● **Brief**: Take the lines from the line containing "The width and" through the end of the entries and output them exactly, with no pictures and nothing more.

● **Information supplied**:
■ ■ ■ ■ ■ ■ ■

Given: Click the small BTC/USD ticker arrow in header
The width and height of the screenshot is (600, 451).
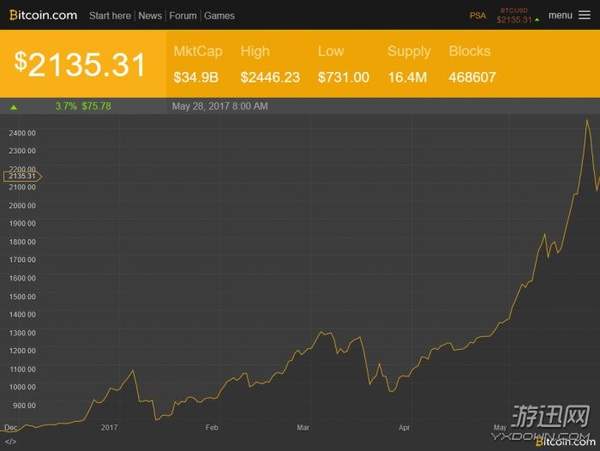Looking at the screenshot, I should pos(538,20).
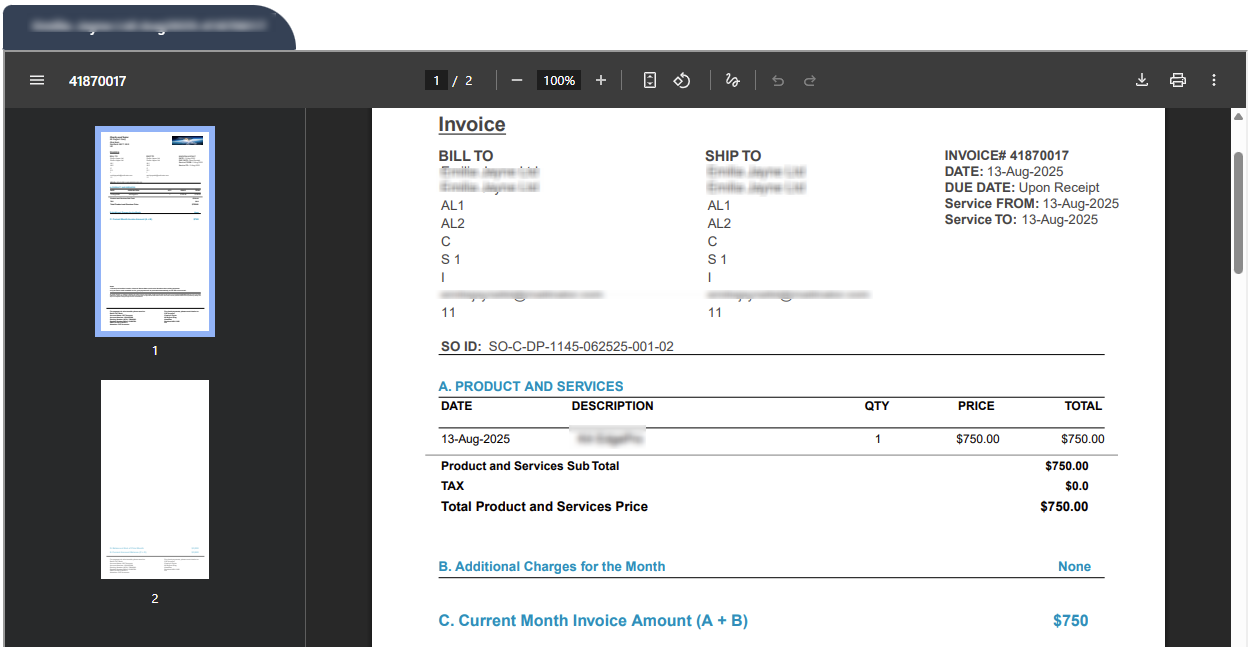
Task: Click the 100% zoom level field
Action: 559,80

■ ■ ■ ■ ■ ■ ■

● **Final answer**:
The width and height of the screenshot is (600, 451).
Looking at the screenshot, I should pos(538,20).
Task: Click the 100% zoom level field
Action: 559,80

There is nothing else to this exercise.